[What needs to be done]:
Copy every one of the records below word for word, changing nothing.

= = = =

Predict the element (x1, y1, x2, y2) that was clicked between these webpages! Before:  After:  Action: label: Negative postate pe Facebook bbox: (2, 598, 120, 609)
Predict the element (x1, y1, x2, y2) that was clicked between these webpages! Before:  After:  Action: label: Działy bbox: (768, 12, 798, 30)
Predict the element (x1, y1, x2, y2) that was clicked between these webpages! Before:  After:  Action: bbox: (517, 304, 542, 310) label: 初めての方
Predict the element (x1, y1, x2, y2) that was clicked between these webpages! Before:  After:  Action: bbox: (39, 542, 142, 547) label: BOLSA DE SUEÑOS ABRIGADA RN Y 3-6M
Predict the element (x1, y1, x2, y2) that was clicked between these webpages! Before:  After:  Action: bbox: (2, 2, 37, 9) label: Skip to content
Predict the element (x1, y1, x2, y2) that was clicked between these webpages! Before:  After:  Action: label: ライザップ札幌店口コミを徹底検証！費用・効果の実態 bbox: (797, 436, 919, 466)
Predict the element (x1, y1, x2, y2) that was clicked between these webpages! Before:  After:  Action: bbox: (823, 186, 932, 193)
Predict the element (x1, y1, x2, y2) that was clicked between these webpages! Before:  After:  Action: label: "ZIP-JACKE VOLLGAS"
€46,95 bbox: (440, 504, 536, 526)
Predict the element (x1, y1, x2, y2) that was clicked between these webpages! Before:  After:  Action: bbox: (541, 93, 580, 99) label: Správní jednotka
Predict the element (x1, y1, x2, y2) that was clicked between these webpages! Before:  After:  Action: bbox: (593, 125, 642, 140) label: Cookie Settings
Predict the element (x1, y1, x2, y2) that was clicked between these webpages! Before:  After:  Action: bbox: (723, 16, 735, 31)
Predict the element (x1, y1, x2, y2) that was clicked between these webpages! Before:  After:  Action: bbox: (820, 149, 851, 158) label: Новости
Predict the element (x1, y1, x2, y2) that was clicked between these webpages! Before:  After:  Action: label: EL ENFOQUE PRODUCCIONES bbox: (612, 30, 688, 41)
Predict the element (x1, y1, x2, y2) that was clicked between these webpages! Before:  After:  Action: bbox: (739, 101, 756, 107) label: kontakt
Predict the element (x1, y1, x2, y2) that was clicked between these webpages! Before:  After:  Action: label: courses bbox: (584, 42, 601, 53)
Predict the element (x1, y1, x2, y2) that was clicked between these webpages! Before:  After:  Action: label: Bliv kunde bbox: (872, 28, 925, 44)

= = = =

[Answer to the problem]:
Predict the element (x1, y1, x2, y2) that was clicked between these webpages! Before:  After:  Action: label: Negative postate pe Facebook bbox: (2, 598, 120, 609)
Predict the element (x1, y1, x2, y2) that was clicked between these webpages! Before:  After:  Action: label: Działy bbox: (768, 12, 798, 30)
Predict the element (x1, y1, x2, y2) that was clicked between these webpages! Before:  After:  Action: bbox: (517, 304, 542, 310) label: 初めての方
Predict the element (x1, y1, x2, y2) that was clicked between these webpages! Before:  After:  Action: bbox: (39, 542, 142, 547) label: BOLSA DE SUEÑOS ABRIGADA RN Y 3-6M
Predict the element (x1, y1, x2, y2) that was clicked between these webpages! Before:  After:  Action: bbox: (2, 2, 37, 9) label: Skip to content
Predict the element (x1, y1, x2, y2) that was clicked between these webpages! Before:  After:  Action: label: ライザップ札幌店口コミを徹底検証！費用・効果の実態 bbox: (797, 436, 919, 466)
Predict the element (x1, y1, x2, y2) that was clicked between these webpages! Before:  After:  Action: bbox: (823, 186, 932, 193)
Predict the element (x1, y1, x2, y2) that was clicked between these webpages! Before:  After:  Action: label: "ZIP-JACKE VOLLGAS"
€46,95 bbox: (440, 504, 536, 526)
Predict the element (x1, y1, x2, y2) that was clicked between these webpages! Before:  After:  Action: bbox: (541, 93, 580, 99) label: Správní jednotka
Predict the element (x1, y1, x2, y2) that was clicked between these webpages! Before:  After:  Action: bbox: (593, 125, 642, 140) label: Cookie Settings
Predict the element (x1, y1, x2, y2) that was clicked between these webpages! Before:  After:  Action: bbox: (723, 16, 735, 31)
Predict the element (x1, y1, x2, y2) that was clicked between these webpages! Before:  After:  Action: bbox: (820, 149, 851, 158) label: Новости
Predict the element (x1, y1, x2, y2) that was clicked between these webpages! Before:  After:  Action: label: EL ENFOQUE PRODUCCIONES bbox: (612, 30, 688, 41)
Predict the element (x1, y1, x2, y2) that was clicked between these webpages! Before:  After:  Action: bbox: (739, 101, 756, 107) label: kontakt
Predict the element (x1, y1, x2, y2) that was clicked between these webpages! Before:  After:  Action: label: courses bbox: (584, 42, 601, 53)
Predict the element (x1, y1, x2, y2) that was clicked between these webpages! Before:  After:  Action: label: Bliv kunde bbox: (872, 28, 925, 44)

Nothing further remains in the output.